On approche la fin du festival. Le temps s’améliore, pas les connexions. Je commence à être connu parmi les bénévoles comme le type bizarre qui aime les proverbes alsaciens. Je passe régulièrement dans la « war room » de l’ancien presbytère où se gèrent les allées et venues des différents artistes en particulier avec Valentine Wurtz et Alex von Arx à la maneuvre. On entend des choses comme « Tu as ramené les 3 Nils à Hambourg? » ou « Qui se charge de récupérer les 4 Garbarek à Stuttgart? ». Tiens Voilà Denis. Encore un run. Il grimace: « Ah,j’ai mal à la croix » (la croix c’est le dos en Alsacien). Avant de partir il me laisse un nouveau proverbe: « Ich kann mich umdräje’ wie I’ will, ich hab’ immer d’arsch hinte' », autrement dit: « Je peux me tourner et me retourner tant que je veux, j’aurai toujours mon trou du cul derrière moi » (je demande pardon aux amateurs de jazz et de poésie qui lisaient cette chronique jusqu’à ce regrettable dérapage). Heureusement, une autre bénévole, Nathalie, relève un peu le niveau. Elle me cite une phrase que les cigognes sont censés adresser aux petits enfants qu’elles déposent dans les foyers alsaciens : « Reddo wie dir de schnawel gewachse esch », autrement dit « parle comme le bec t’a poussé », soit une claire réhabilitation du dialecte…

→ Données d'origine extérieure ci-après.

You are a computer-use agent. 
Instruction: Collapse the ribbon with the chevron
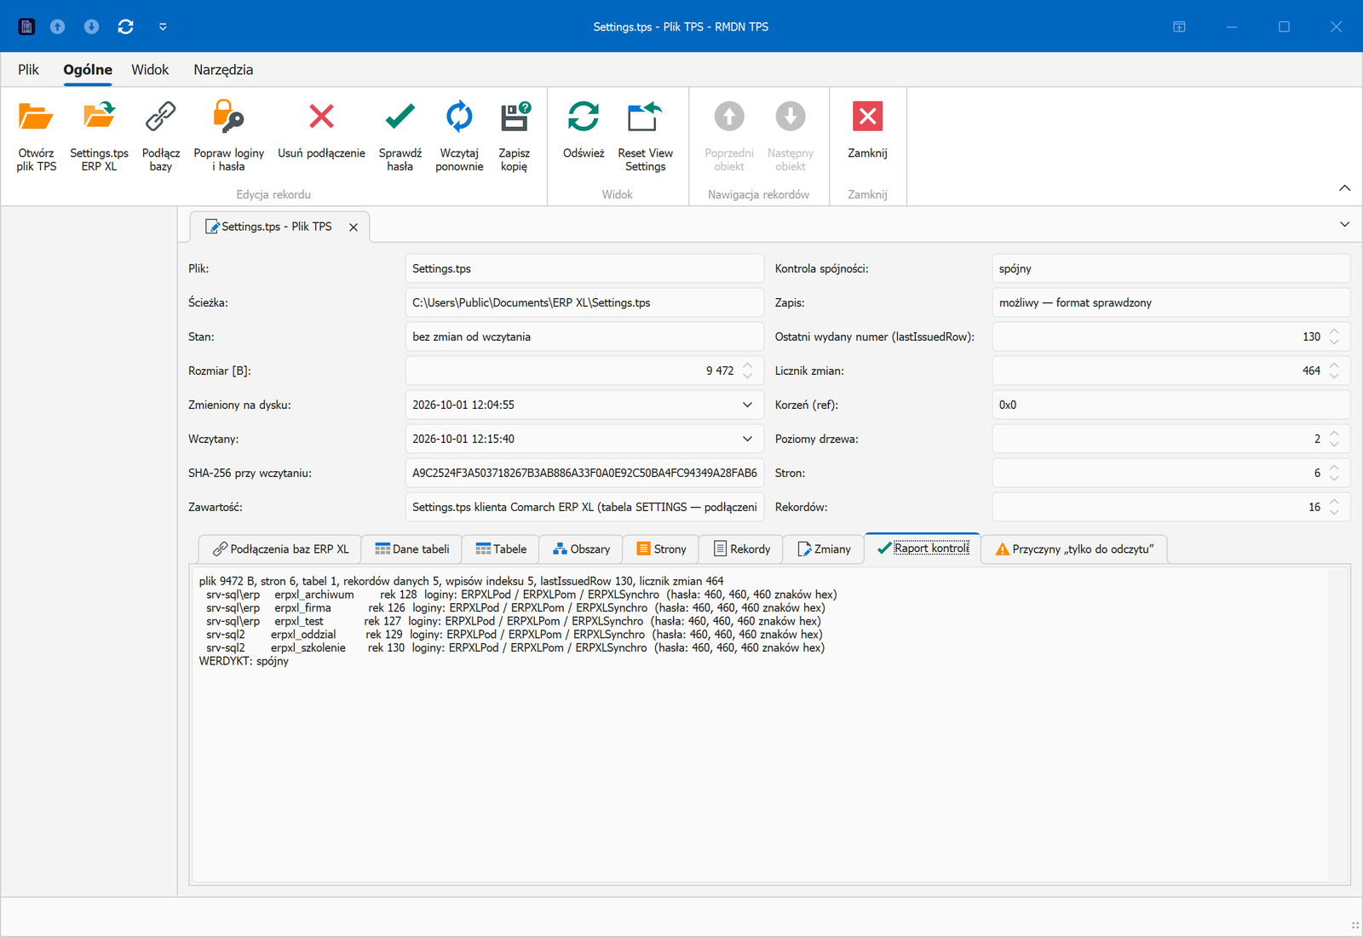[1344, 187]
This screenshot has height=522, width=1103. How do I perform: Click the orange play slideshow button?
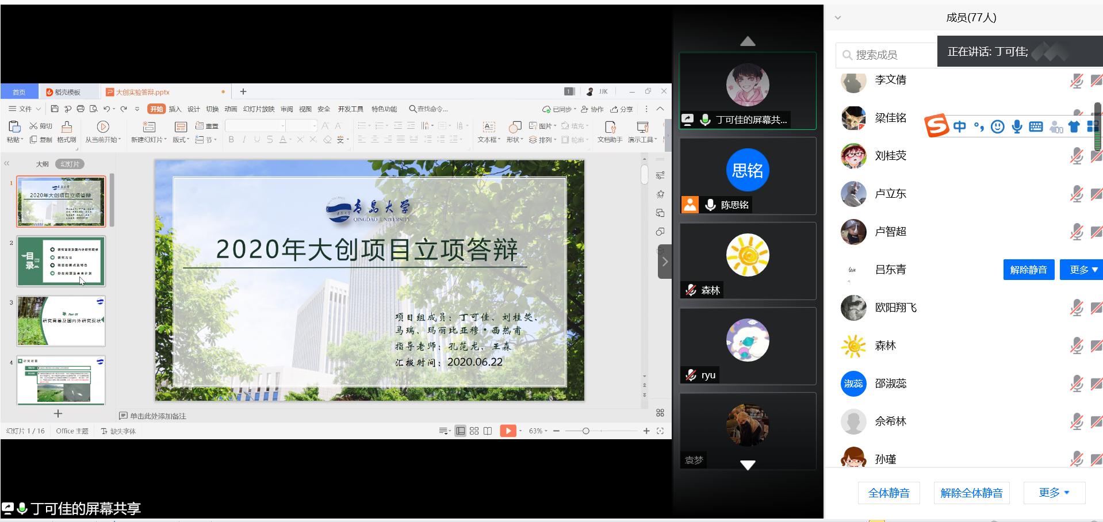[x=508, y=431]
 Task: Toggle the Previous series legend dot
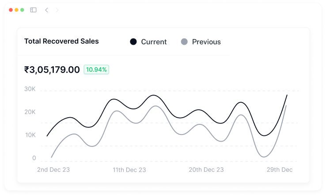click(184, 42)
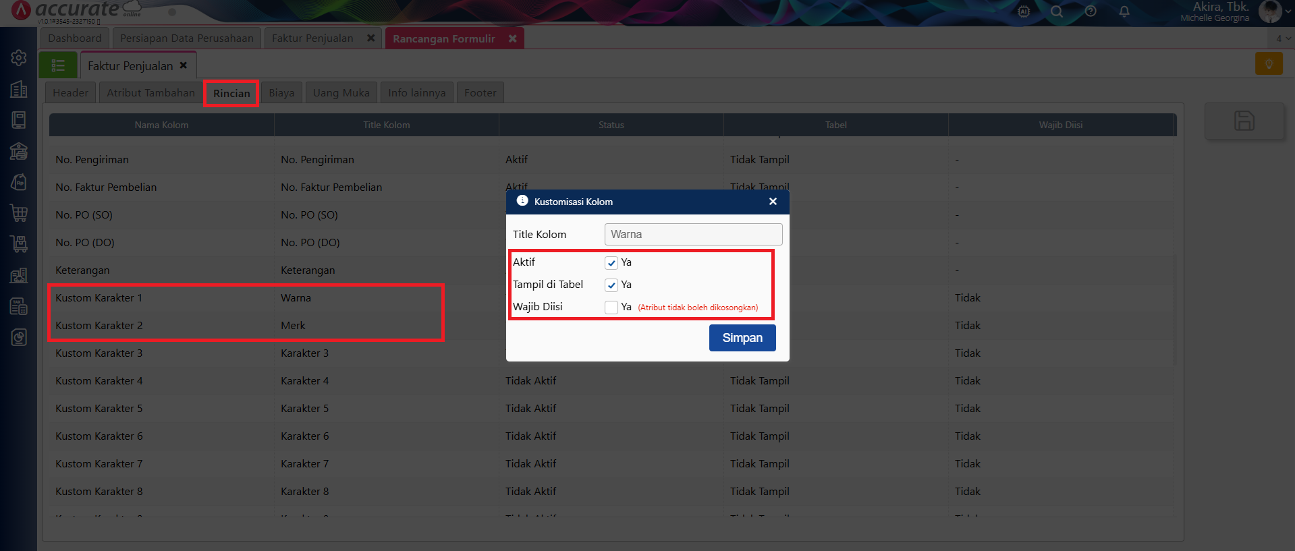This screenshot has width=1295, height=551.
Task: Expand the open tabs counter dropdown
Action: 1283,38
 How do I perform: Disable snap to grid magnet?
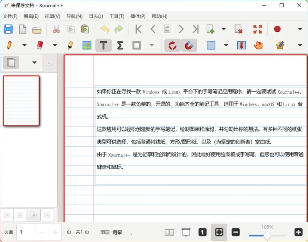189,45
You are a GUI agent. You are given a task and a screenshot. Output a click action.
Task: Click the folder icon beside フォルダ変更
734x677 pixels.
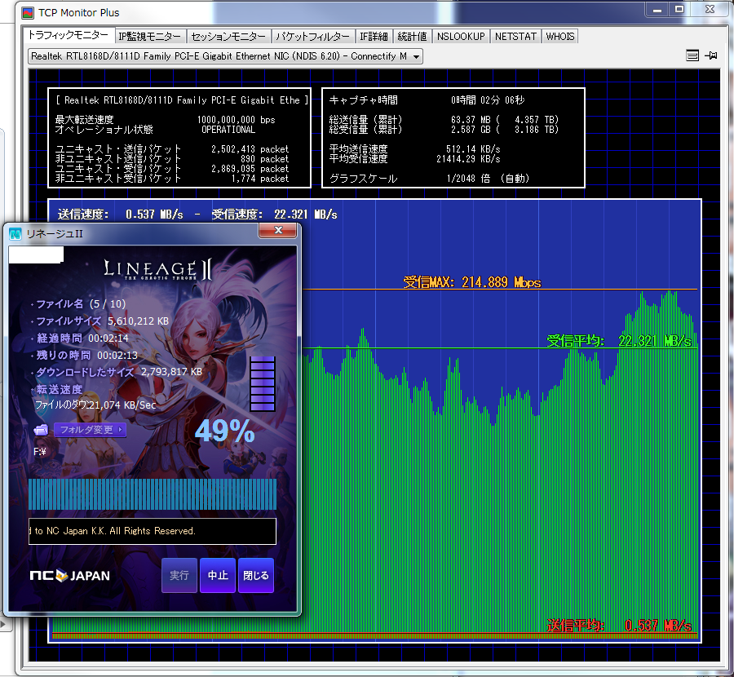pos(41,430)
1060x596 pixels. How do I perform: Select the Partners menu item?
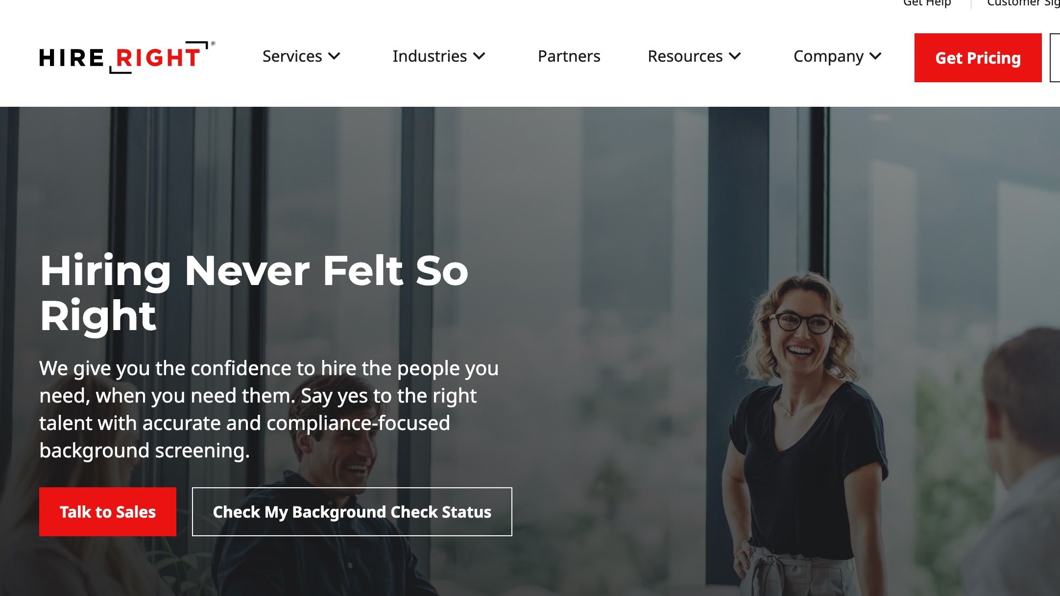[569, 56]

Quand je ne traîne pas du côté du presbytère, je fais des promenades en forêt. Autour de la Petite Pierre, on trouve des dizaines de magnifiques ballades forestières pour tous les goûts, les marcheurs chevronnés avec bâton de ski aussi bien que pour les bobos parisiens en espadrilles (je parle de moi).Je me contente donc de balades pour minimes ou cadets, comme celle du rocher blanc, avec ses sentiers encadrés de fougères et d’orties, ses dalles de grès moussus qui affleurent, et ces petits objets oranges sur les bas-côtés, posés là sans doute par quelques fonctionnaires de l’office de tourisme consciencieux, pour briser j’imagine la monotonie de la verdure (après renseignement, on m’informe qu’il s’agit de limaces). La balade du rocher au corbeau vaut le coup d’oeil aussi, avec cette trouée, le jardin des poètes, où l’on apprend que Goethe et René Char ont médité sur ces arbres, sur ce ciel. En regardant bien on trouverait peut-être des filaments de rêverie, accrochés aux arbres comme des guirlandes.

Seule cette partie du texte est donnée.